*Exercise*: An exact reproduction of each record is required.

*Source data*:
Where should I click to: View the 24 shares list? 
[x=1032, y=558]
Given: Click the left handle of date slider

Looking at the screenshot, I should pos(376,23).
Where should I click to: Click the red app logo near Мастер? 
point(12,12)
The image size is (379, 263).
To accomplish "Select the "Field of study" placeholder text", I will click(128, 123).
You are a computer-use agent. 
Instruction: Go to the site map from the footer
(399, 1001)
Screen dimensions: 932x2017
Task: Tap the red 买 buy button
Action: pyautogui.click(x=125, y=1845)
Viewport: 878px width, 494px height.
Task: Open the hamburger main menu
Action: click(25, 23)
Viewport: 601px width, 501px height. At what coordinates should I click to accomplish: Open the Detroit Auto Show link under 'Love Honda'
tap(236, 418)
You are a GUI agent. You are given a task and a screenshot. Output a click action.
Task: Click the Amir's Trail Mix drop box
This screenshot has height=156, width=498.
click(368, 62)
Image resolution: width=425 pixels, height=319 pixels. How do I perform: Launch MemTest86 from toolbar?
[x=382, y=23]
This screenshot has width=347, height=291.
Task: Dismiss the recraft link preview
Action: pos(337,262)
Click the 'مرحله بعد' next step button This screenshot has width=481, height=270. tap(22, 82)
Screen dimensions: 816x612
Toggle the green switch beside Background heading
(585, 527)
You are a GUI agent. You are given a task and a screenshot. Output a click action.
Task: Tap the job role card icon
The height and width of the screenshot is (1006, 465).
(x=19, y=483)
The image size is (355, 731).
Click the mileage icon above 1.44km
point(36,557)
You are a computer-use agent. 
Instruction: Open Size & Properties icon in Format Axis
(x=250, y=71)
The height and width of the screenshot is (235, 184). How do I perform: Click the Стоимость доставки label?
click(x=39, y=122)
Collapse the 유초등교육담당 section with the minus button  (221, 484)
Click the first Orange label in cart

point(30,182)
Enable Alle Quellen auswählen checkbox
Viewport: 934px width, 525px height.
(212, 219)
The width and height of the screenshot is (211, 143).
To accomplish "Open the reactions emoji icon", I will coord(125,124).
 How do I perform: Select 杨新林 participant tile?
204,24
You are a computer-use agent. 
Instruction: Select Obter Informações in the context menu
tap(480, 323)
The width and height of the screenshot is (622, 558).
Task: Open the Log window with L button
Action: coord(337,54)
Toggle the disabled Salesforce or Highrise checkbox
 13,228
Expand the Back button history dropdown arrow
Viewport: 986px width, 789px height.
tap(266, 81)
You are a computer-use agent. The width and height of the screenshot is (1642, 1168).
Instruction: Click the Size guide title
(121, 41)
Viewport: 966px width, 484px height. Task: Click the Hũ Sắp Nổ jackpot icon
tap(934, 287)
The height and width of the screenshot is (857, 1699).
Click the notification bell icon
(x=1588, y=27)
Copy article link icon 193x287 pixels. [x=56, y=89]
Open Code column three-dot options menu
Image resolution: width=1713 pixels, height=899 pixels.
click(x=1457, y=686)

*Response area*:
Where should I click to: View the 24 shares list? 
[x=1032, y=558]
Given: Click the left handle of date slider

Looking at the screenshot, I should pos(376,23).
Where should I click to: Click the red app logo near Мастер? 
point(12,12)
The image size is (379, 263).
To accomplish "Select the "Field of study" placeholder text", I will click(128, 123).
You are a computer-use agent. 
Instruction: Go to the site map from the footer
(399, 1001)
Screen dimensions: 932x2017
Task: Tap the red 买 buy button
Action: pyautogui.click(x=125, y=1845)
Viewport: 878px width, 494px height.
Task: Open the hamburger main menu
Action: click(25, 23)
Viewport: 601px width, 501px height. At what coordinates should I click to accomplish: Open the Detroit Auto Show link under 'Love Honda'
tap(236, 418)
You are a GUI agent. You are given a task and a screenshot. Output a click action.
Task: Click the Amir's Trail Mix drop box
This screenshot has height=156, width=498.
click(368, 62)
Image resolution: width=425 pixels, height=319 pixels. How do I perform: Launch MemTest86 from toolbar?
[x=382, y=23]
This screenshot has width=347, height=291.
Task: Dismiss the recraft link preview
Action: pos(337,262)
Click the 'مرحله بعد' next step button This screenshot has width=481, height=270. tap(22, 82)
Screen dimensions: 816x612
Toggle the green switch beside Background heading
(585, 527)
You are a GUI agent. You are given a task and a screenshot. Output a click action.
Task: Tap the job role card icon
The height and width of the screenshot is (1006, 465).
(x=19, y=483)
The image size is (355, 731).
Click the mileage icon above 1.44km
point(36,557)
You are a computer-use agent. 
Instruction: Open Size & Properties icon in Format Axis
(x=250, y=71)
The height and width of the screenshot is (235, 184). How do I perform: Click the Стоимость доставки label?
click(x=39, y=122)
Collapse the 유초등교육담당 section with the minus button  (221, 484)
Click the first Orange label in cart

point(30,182)
Enable Alle Quellen auswählen checkbox
Viewport: 934px width, 525px height.
(212, 219)
The width and height of the screenshot is (211, 143).
To accomplish "Open the reactions emoji icon", I will coord(125,124).
 How do I perform: Select 杨新林 participant tile?
204,24
You are a computer-use agent. 
Instruction: Select Obter Informações in the context menu
tap(480, 323)
The width and height of the screenshot is (622, 558).
Task: Open the Log window with L button
Action: coord(337,54)
Toggle the disabled Salesforce or Highrise checkbox
 13,228
Expand the Back button history dropdown arrow
Viewport: 986px width, 789px height.
tap(266, 81)
You are a computer-use agent. The width and height of the screenshot is (1642, 1168).
Instruction: Click the Size guide title
(121, 41)
Viewport: 966px width, 484px height. Task: Click the Hũ Sắp Nổ jackpot icon
tap(934, 287)
The height and width of the screenshot is (857, 1699).
Click the notification bell icon
(x=1588, y=27)
Copy article link icon 193x287 pixels. [x=56, y=89]
Open Code column three-dot options menu
Image resolution: width=1713 pixels, height=899 pixels.
click(x=1457, y=686)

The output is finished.